The neighbors directly next door to us have done some inconsiderate things such as blocking our driveway, asking our afternoon visitor to move his car so they could park their holiday trailer on the street (which is not legal in our city), allowing their contractors to walk all over our freshly laid sod in the front yard, etc. We have, with gritted teeth, remained polite through it all, but they are definitely not people we would eventually like to be friends with.
Three days ago, while we were outside building our new deck, the wife called across from her deck, saying, “We are having a retirement party for Doug tomorrow starting at 4:30. Please drop by. All of his co-workers will be stopping in.”
Miss Manners, I was flummoxed. I felt caught off guard, and stuttered out, “If we are around, we may drop in, but I’m not sure what our plans are with our ongoing renovations.”
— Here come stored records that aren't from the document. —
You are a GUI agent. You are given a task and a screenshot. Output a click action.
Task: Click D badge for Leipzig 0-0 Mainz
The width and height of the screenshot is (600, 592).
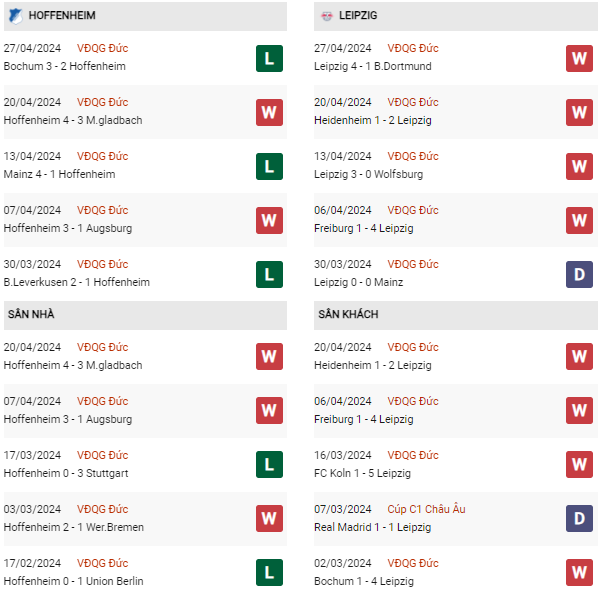coord(579,274)
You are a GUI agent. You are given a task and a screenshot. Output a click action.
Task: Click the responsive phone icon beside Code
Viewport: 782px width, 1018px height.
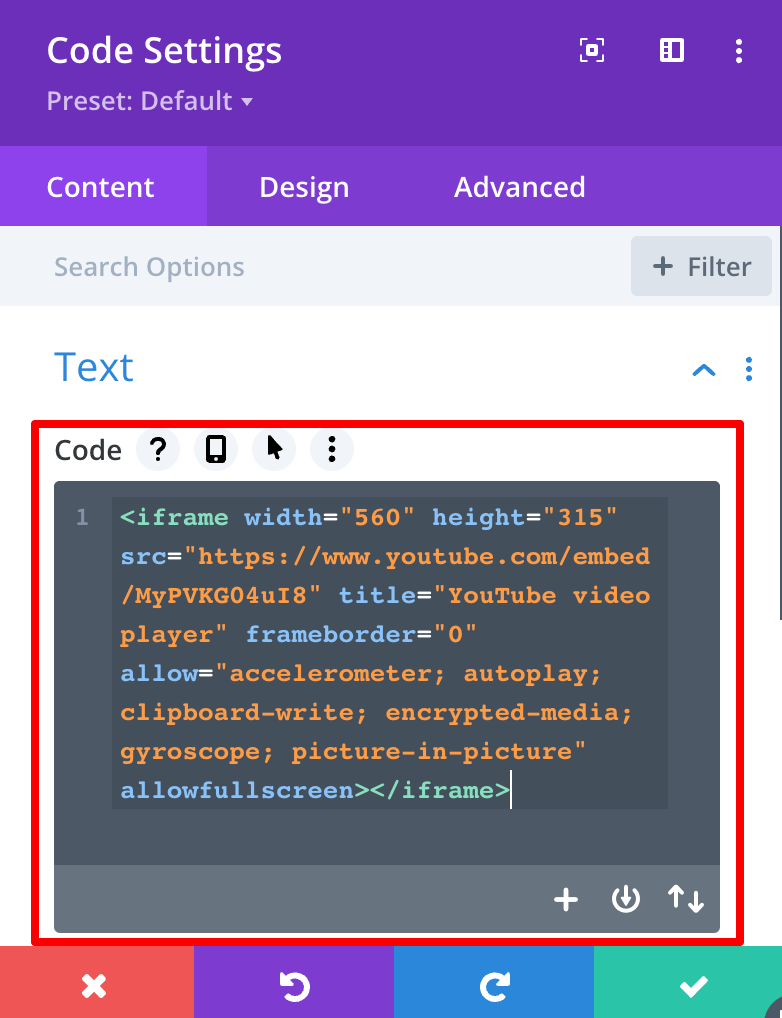coord(215,450)
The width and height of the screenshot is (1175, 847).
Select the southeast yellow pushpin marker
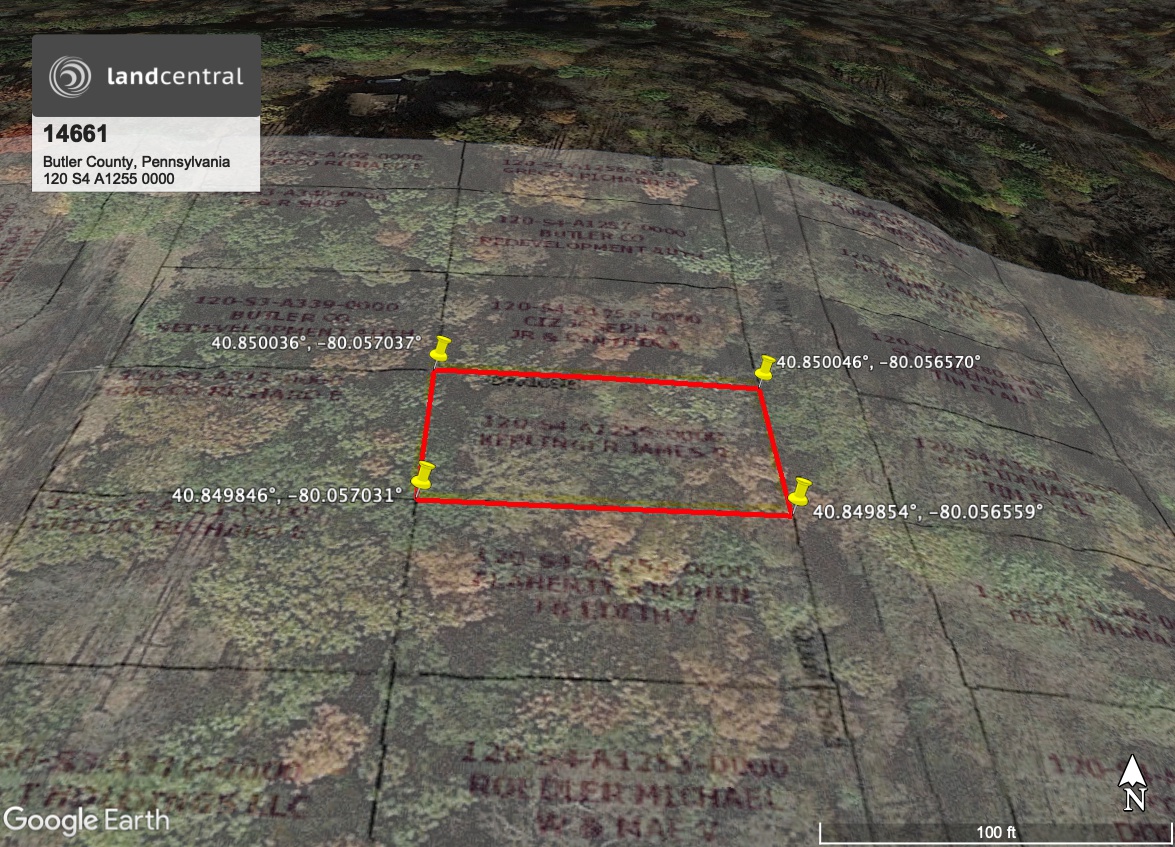799,492
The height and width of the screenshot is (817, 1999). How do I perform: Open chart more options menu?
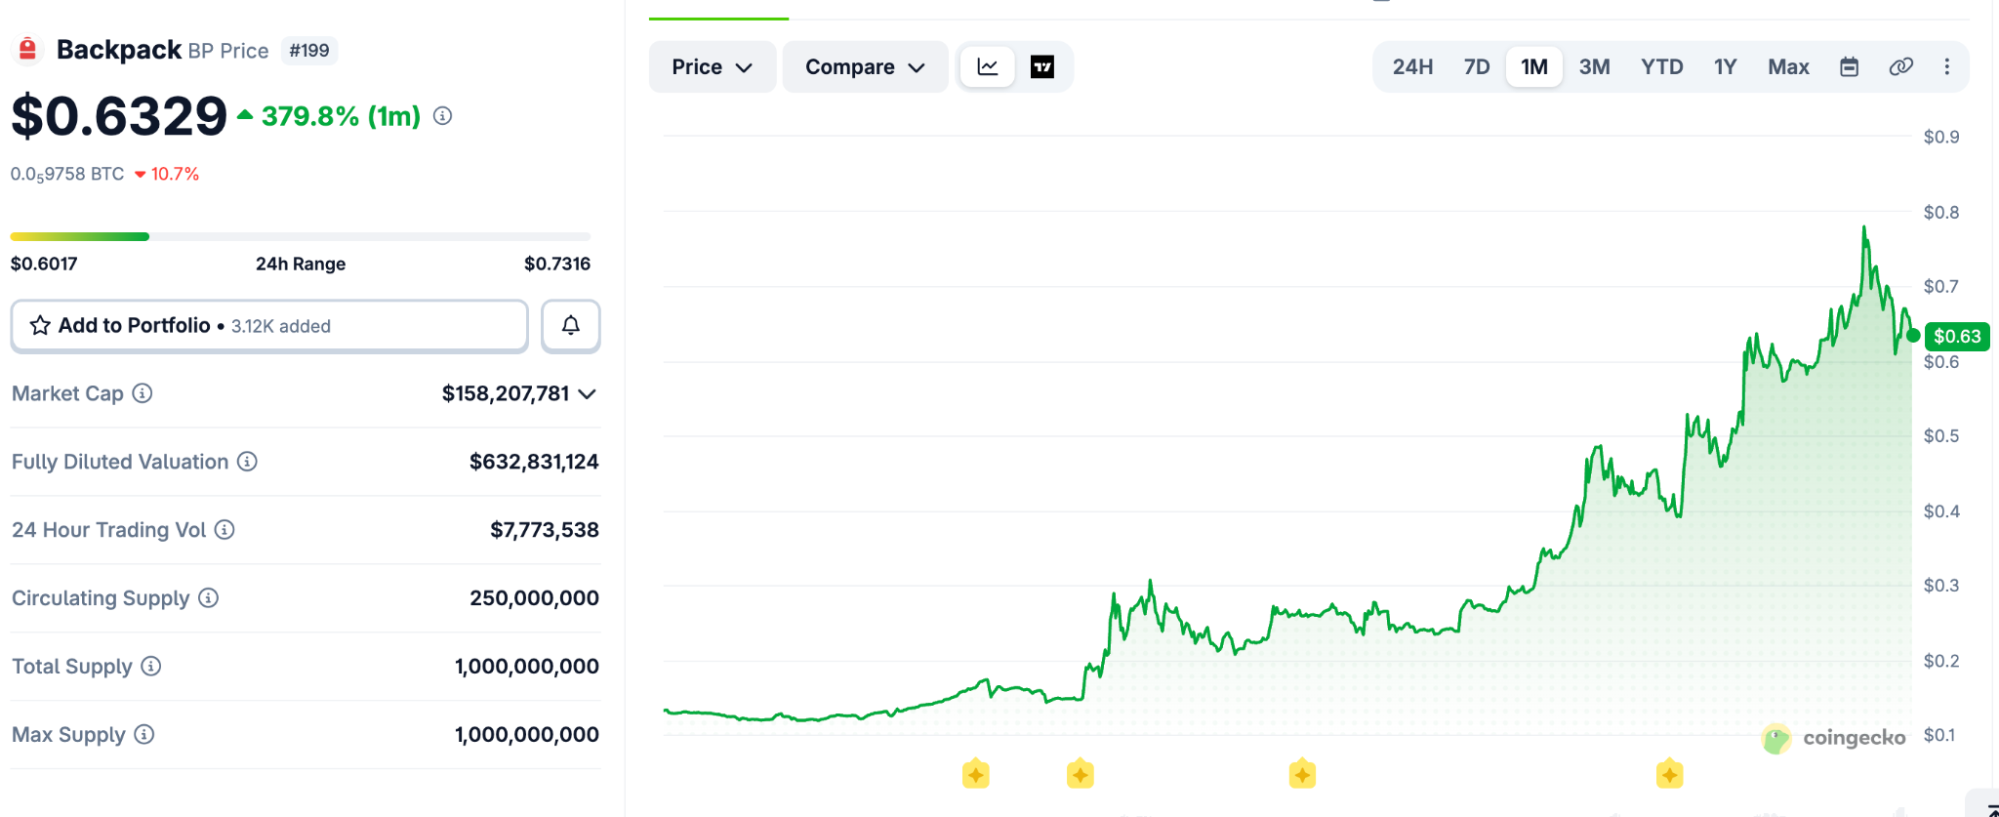click(1946, 67)
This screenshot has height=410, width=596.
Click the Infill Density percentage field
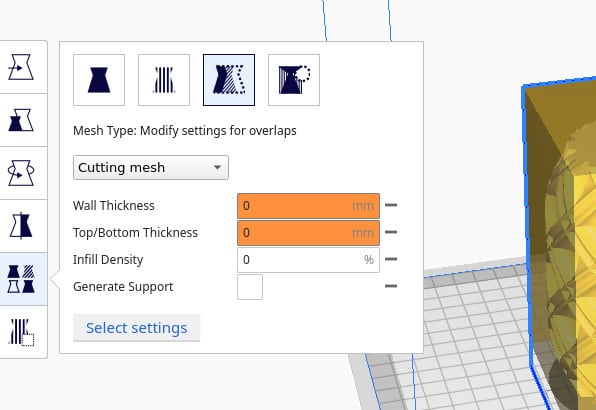pos(308,260)
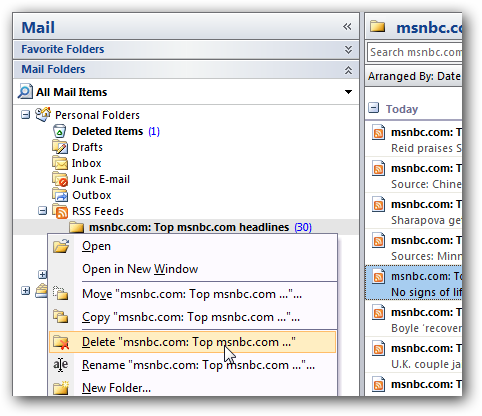Screen dimensions: 482x416
Task: Collapse the RSS Feeds tree node
Action: pos(42,211)
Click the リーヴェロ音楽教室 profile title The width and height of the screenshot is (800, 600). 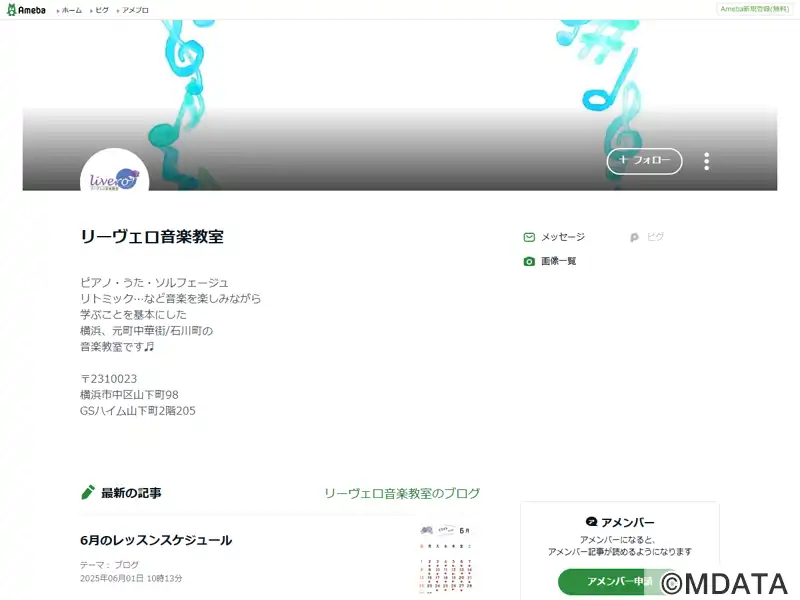pyautogui.click(x=152, y=237)
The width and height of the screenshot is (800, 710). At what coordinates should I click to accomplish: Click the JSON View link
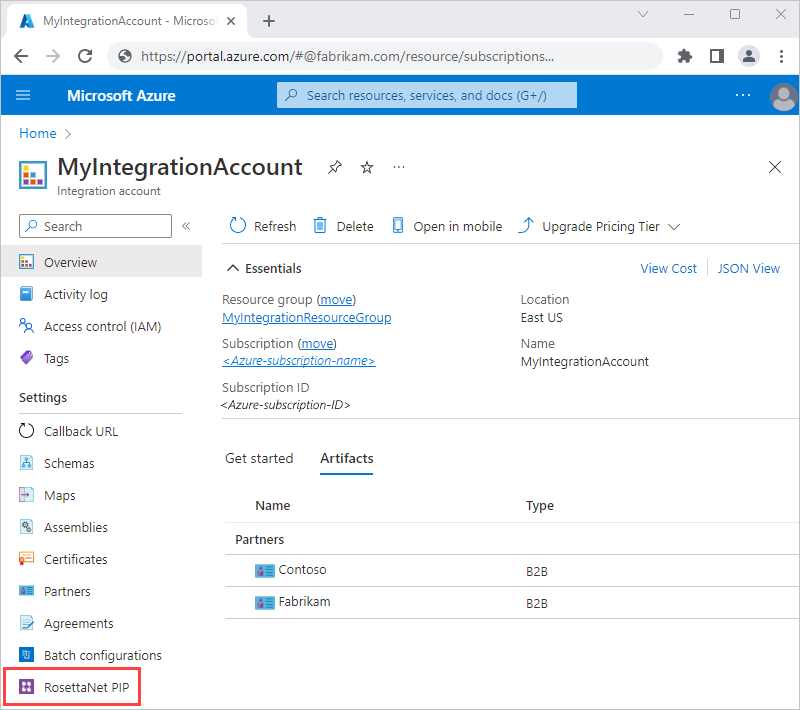[748, 268]
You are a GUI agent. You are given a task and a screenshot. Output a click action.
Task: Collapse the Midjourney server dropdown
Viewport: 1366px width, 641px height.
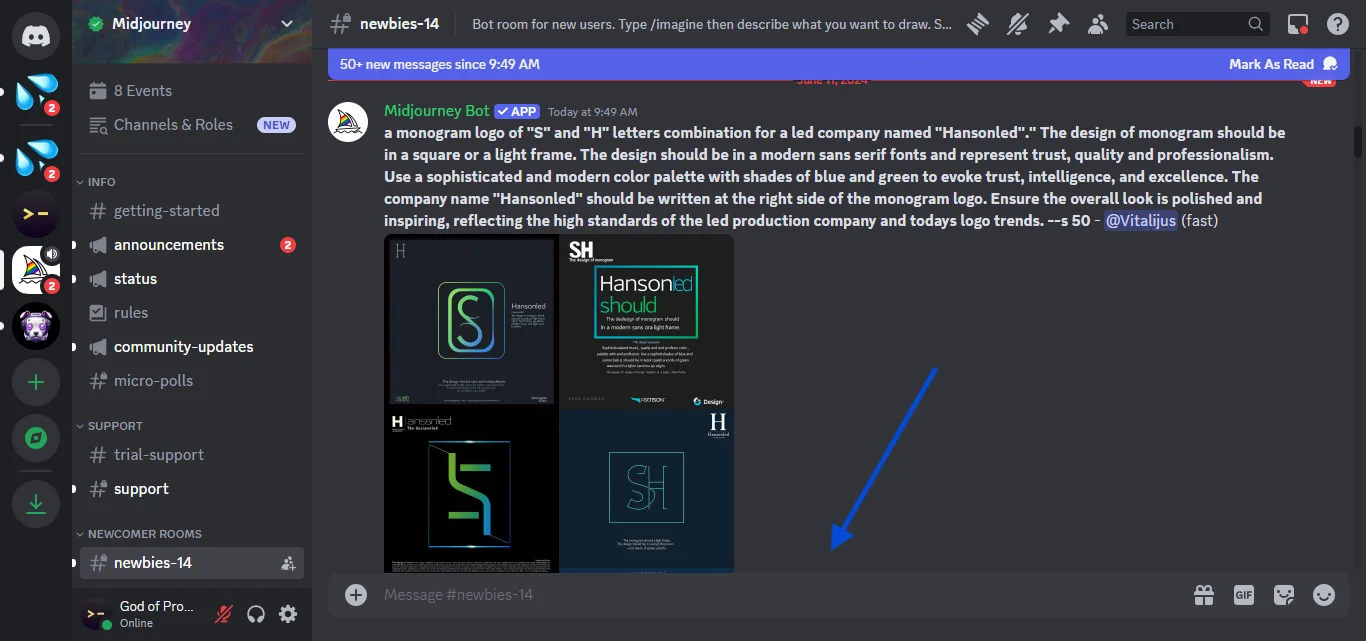[287, 22]
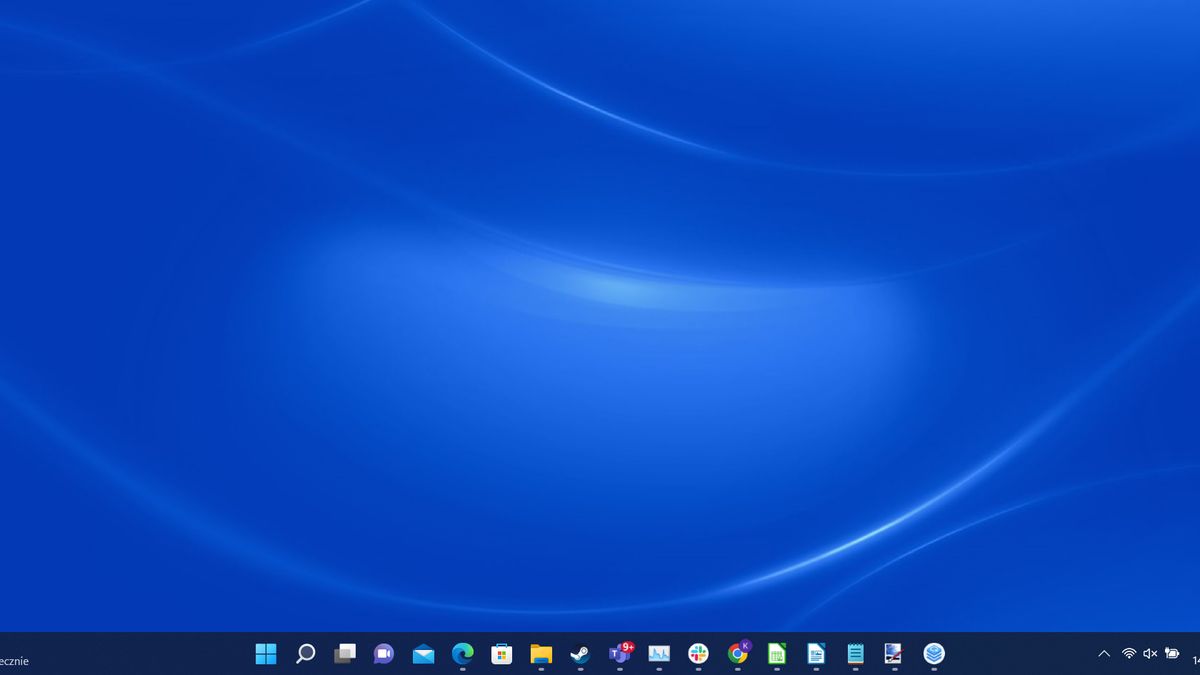The image size is (1200, 675).
Task: Launch Microsoft Edge
Action: click(x=462, y=656)
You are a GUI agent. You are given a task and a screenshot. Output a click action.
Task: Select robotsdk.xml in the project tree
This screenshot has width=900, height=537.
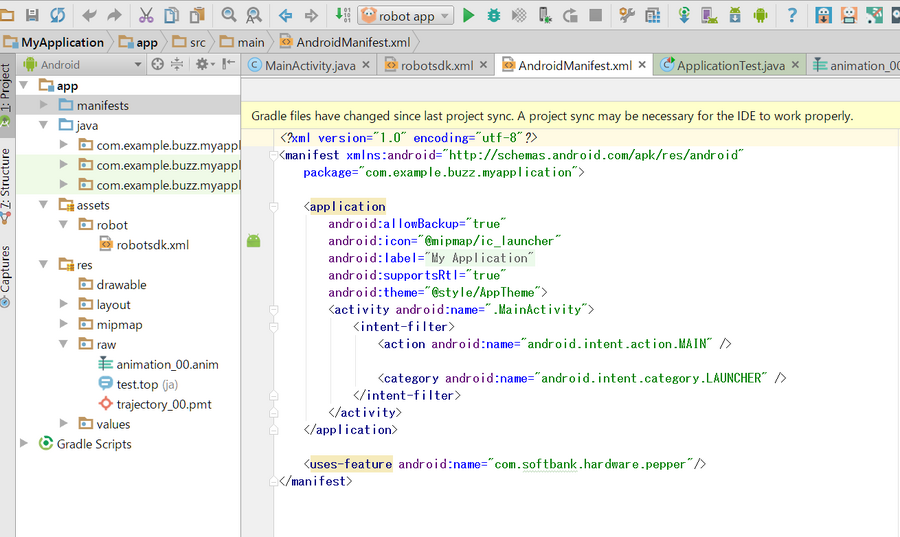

I had no intention of dropping in. Afterward, I commented to my husband that it was an odd invitation to offer in the first place, given that we barely know these people and we certainly don’t know Doug’s co-workers. It would have been extremely awkward even if we wanted to build a friendship, but we don’t.
The wife did not invite me accidentally, as sometimes happens during a conversation where you happen to mention a party you’re having and then feel obligated to include the person to whom you’re speaking. I had my back to her, laying deck boards, and she called out my name to get my attention. It was deliberate.
Am I wrong in thinking it was a strange invitation to offer? And whether or not it was strange, how should I have responded to the verbal invitation in the moment?
GENTLE READER: How dare your neighbor issue you a deliberate invitation? The actual nerve.
Or so you seem to believe.
Miss Manners understands that previous inconsiderate actions by this neighbor may make you suspicious now, but from her perspective, it seemed like a jovial enough invitation.
Well, perhaps there is a slight hidden agenda, but one that is a long honored neighborly trick and therefore hardly noteworthy. That is, that if the party got raucous, you would have been invited or at least forewarned and therefore more sympathetic to the noise.
In the interest of being reciprocally neighborly, Miss Manners suggests that you follow up on Doug’s retirement party and tell her you are sorry you missed it. Even if you clearly are not.
DEAR MISS MANNERS: If one wanted to refer to “the gentleman/lady in the corner,” how might one do so without assuming a gender?
GENTLE READER: “The person in the corner.” Or “the gentle person,” if you want to add flourish.